### Stored items
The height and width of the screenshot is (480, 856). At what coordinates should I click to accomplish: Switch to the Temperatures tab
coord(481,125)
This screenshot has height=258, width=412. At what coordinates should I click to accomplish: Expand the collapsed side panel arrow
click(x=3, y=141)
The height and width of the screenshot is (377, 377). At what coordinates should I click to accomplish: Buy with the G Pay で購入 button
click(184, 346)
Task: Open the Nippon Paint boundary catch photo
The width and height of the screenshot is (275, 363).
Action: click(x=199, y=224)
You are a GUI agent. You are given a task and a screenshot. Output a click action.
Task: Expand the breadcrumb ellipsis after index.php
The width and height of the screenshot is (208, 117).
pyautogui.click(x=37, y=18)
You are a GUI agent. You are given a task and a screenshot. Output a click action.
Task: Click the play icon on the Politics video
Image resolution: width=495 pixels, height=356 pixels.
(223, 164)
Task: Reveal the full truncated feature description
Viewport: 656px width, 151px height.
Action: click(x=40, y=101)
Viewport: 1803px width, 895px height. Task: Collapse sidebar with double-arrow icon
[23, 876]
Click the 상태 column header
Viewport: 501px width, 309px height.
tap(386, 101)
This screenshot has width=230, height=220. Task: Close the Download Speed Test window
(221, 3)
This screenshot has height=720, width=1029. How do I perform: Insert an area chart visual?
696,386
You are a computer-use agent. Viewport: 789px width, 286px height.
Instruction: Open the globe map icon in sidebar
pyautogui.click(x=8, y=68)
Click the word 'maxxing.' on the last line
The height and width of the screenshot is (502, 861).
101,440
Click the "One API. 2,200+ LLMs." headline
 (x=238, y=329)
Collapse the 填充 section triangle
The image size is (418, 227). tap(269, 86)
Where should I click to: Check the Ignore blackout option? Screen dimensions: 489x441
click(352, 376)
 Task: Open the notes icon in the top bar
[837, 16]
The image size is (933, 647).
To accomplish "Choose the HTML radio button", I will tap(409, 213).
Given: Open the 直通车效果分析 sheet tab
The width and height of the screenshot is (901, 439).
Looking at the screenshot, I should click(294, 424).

### What is needed
Could you print every record above exactly as it appears?

### Problem solution
The height and width of the screenshot is (480, 856). At what coordinates should I click to accomplish: Switch to the Temperatures tab
coord(481,125)
This screenshot has height=258, width=412. At what coordinates should I click to accomplish: Expand the collapsed side panel arrow
click(x=3, y=141)
The height and width of the screenshot is (377, 377). At what coordinates should I click to accomplish: Buy with the G Pay で購入 button
click(184, 346)
Task: Open the Nippon Paint boundary catch photo
The width and height of the screenshot is (275, 363).
Action: click(x=199, y=224)
You are a GUI agent. You are given a task and a screenshot. Output a click action.
Task: Expand the breadcrumb ellipsis after index.php
The width and height of the screenshot is (208, 117).
pyautogui.click(x=37, y=18)
You are a GUI agent. You are given a task and a screenshot. Output a click action.
Task: Click the play icon on the Politics video
Image resolution: width=495 pixels, height=356 pixels.
(223, 164)
Task: Reveal the full truncated feature description
Viewport: 656px width, 151px height.
Action: click(x=40, y=101)
Viewport: 1803px width, 895px height. Task: Collapse sidebar with double-arrow icon
[23, 876]
Click the 상태 column header
Viewport: 501px width, 309px height.
tap(386, 101)
This screenshot has width=230, height=220. Task: Close the Download Speed Test window
(221, 3)
This screenshot has height=720, width=1029. How do I perform: Insert an area chart visual?
696,386
You are a computer-use agent. Viewport: 789px width, 286px height.
Instruction: Open the globe map icon in sidebar
pyautogui.click(x=8, y=68)
Click the word 'maxxing.' on the last line
The height and width of the screenshot is (502, 861).
101,440
Click the "One API. 2,200+ LLMs." headline
 (x=238, y=329)
Collapse the 填充 section triangle
The image size is (418, 227). tap(269, 86)
Where should I click to: Check the Ignore blackout option? Screen dimensions: 489x441
click(352, 376)
 Task: Open the notes icon in the top bar
[837, 16]
The image size is (933, 647).
To accomplish "Choose the HTML radio button", I will tap(409, 213).
Given: Open the 直通车效果分析 sheet tab
The width and height of the screenshot is (901, 439).
Looking at the screenshot, I should click(294, 424).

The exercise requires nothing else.